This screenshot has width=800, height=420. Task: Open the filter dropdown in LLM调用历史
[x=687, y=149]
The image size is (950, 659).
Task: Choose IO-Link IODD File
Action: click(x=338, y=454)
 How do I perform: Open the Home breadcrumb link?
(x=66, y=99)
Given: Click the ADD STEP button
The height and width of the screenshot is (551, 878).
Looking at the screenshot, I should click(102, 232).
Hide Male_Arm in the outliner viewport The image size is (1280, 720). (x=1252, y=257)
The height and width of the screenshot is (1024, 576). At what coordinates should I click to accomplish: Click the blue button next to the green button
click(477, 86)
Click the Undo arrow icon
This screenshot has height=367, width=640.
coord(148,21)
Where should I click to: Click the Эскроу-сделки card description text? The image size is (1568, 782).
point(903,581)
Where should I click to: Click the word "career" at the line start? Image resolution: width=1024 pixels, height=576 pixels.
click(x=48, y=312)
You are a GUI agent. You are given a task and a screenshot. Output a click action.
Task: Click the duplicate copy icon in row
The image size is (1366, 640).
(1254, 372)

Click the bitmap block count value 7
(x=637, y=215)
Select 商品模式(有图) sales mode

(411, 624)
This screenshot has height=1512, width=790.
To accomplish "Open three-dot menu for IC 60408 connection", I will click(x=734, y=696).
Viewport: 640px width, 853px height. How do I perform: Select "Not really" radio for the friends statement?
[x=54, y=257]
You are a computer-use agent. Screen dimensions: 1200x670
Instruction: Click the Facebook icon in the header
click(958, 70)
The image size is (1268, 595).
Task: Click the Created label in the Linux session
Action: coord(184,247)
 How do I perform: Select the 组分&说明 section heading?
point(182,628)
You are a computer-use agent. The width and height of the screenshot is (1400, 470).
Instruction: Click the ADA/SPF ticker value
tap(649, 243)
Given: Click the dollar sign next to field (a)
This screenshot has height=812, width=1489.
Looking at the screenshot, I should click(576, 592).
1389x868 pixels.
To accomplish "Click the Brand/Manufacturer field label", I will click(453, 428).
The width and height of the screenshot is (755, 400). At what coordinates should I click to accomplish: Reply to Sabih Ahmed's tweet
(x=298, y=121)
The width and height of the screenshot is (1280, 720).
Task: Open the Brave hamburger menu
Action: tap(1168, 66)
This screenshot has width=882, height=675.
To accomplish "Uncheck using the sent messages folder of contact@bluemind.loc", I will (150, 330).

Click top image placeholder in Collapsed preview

> _Task description_
Only the lines from the one with "Viewport: 640px width, 853px" through the end of the data belong in the answer, each reproduced exactly.

> _Output_
Viewport: 640px width, 853px height. How do I perform: Select "Not really" radio for the friends statement?
[x=54, y=257]
You are a computer-use agent. Screen dimensions: 1200x670
Instruction: Click the Facebook icon in the header
click(958, 70)
The image size is (1268, 595).
Task: Click the Created label in the Linux session
Action: coord(184,247)
 How do I perform: Select the 组分&说明 section heading?
point(182,628)
You are a computer-use agent. The width and height of the screenshot is (1400, 470).
Instruction: Click the ADA/SPF ticker value
tap(649, 243)
Given: Click the dollar sign next to field (a)
This screenshot has height=812, width=1489.
Looking at the screenshot, I should click(576, 592).
1389x868 pixels.
To accomplish "Click the Brand/Manufacturer field label", I will click(453, 428).
The width and height of the screenshot is (755, 400). At what coordinates should I click to accomplish: Reply to Sabih Ahmed's tweet
(x=298, y=121)
The width and height of the screenshot is (1280, 720).
Task: Open the Brave hamburger menu
Action: tap(1168, 66)
This screenshot has width=882, height=675.
To accomplish "Uncheck using the sent messages folder of contact@bluemind.loc", I will (150, 330).

Click top image placeholder in Collapsed preview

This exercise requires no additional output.